Reproduce each of the following entries verbatim, without altering any character.
□ □ □
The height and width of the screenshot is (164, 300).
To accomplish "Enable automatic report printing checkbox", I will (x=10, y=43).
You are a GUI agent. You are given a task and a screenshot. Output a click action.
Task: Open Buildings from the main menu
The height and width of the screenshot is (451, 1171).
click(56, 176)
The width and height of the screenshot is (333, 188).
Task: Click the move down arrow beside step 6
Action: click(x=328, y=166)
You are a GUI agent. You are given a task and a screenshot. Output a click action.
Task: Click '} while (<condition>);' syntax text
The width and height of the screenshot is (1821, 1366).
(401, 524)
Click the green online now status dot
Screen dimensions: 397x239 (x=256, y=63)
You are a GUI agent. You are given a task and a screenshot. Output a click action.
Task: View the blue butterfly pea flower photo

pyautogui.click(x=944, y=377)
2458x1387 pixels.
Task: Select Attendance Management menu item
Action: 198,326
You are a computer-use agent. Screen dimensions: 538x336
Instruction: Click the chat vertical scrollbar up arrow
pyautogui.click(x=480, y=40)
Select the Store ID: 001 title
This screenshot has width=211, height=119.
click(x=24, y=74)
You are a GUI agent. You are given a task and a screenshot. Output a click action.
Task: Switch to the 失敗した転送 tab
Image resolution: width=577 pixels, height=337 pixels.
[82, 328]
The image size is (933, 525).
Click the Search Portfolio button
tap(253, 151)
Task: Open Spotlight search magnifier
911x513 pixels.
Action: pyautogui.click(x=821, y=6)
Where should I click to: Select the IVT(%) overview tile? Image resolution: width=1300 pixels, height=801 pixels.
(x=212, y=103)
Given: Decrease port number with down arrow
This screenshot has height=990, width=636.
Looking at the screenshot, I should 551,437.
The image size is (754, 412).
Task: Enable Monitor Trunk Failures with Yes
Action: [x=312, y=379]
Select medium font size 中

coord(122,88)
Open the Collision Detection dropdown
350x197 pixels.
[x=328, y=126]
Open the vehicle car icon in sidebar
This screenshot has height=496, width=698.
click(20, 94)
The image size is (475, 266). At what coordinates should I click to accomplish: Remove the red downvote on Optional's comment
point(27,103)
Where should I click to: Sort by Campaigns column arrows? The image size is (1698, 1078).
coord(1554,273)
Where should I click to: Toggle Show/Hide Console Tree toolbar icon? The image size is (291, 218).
□ □ □
## Solution below
The height and width of the screenshot is (164, 300).
To accomplish "Enable automatic report printing checkbox", I will (x=10, y=43).
You are a GUI agent. You are given a task and a screenshot. Output a click action.
Task: Open Buildings from the main menu
The height and width of the screenshot is (451, 1171).
click(56, 176)
The width and height of the screenshot is (333, 188).
Task: Click the move down arrow beside step 6
Action: click(x=328, y=166)
You are a GUI agent. You are given a task and a screenshot. Output a click action.
Task: Click '} while (<condition>);' syntax text
The width and height of the screenshot is (1821, 1366).
(401, 524)
Click the green online now status dot
Screen dimensions: 397x239 (x=256, y=63)
You are a GUI agent. You are given a task and a screenshot. Output a click action.
Task: View the blue butterfly pea flower photo

pyautogui.click(x=944, y=377)
2458x1387 pixels.
Task: Select Attendance Management menu item
Action: 198,326
You are a computer-use agent. Screen dimensions: 538x336
Instruction: Click the chat vertical scrollbar up arrow
pyautogui.click(x=480, y=40)
Select the Store ID: 001 title
This screenshot has width=211, height=119.
click(x=24, y=74)
You are a GUI agent. You are given a task and a screenshot. Output a click action.
Task: Switch to the 失敗した転送 tab
Image resolution: width=577 pixels, height=337 pixels.
[82, 328]
The image size is (933, 525).
Click the Search Portfolio button
tap(253, 151)
Task: Open Spotlight search magnifier
911x513 pixels.
Action: pyautogui.click(x=821, y=6)
Where should I click to: Select the IVT(%) overview tile? Image resolution: width=1300 pixels, height=801 pixels.
(x=212, y=103)
Given: Decrease port number with down arrow
This screenshot has height=990, width=636.
Looking at the screenshot, I should 551,437.
The image size is (754, 412).
Task: Enable Monitor Trunk Failures with Yes
Action: [x=312, y=379]
Select medium font size 中

coord(122,88)
Open the Collision Detection dropdown
350x197 pixels.
[x=328, y=126]
Open the vehicle car icon in sidebar
This screenshot has height=496, width=698.
click(20, 94)
The image size is (475, 266). At what coordinates should I click to accomplish: Remove the red downvote on Optional's comment
point(27,103)
Where should I click to: Sort by Campaigns column arrows? The image size is (1698, 1078).
coord(1554,273)
Where should I click to: Toggle Show/Hide Console Tree toolbar icon? The image size is (291, 218).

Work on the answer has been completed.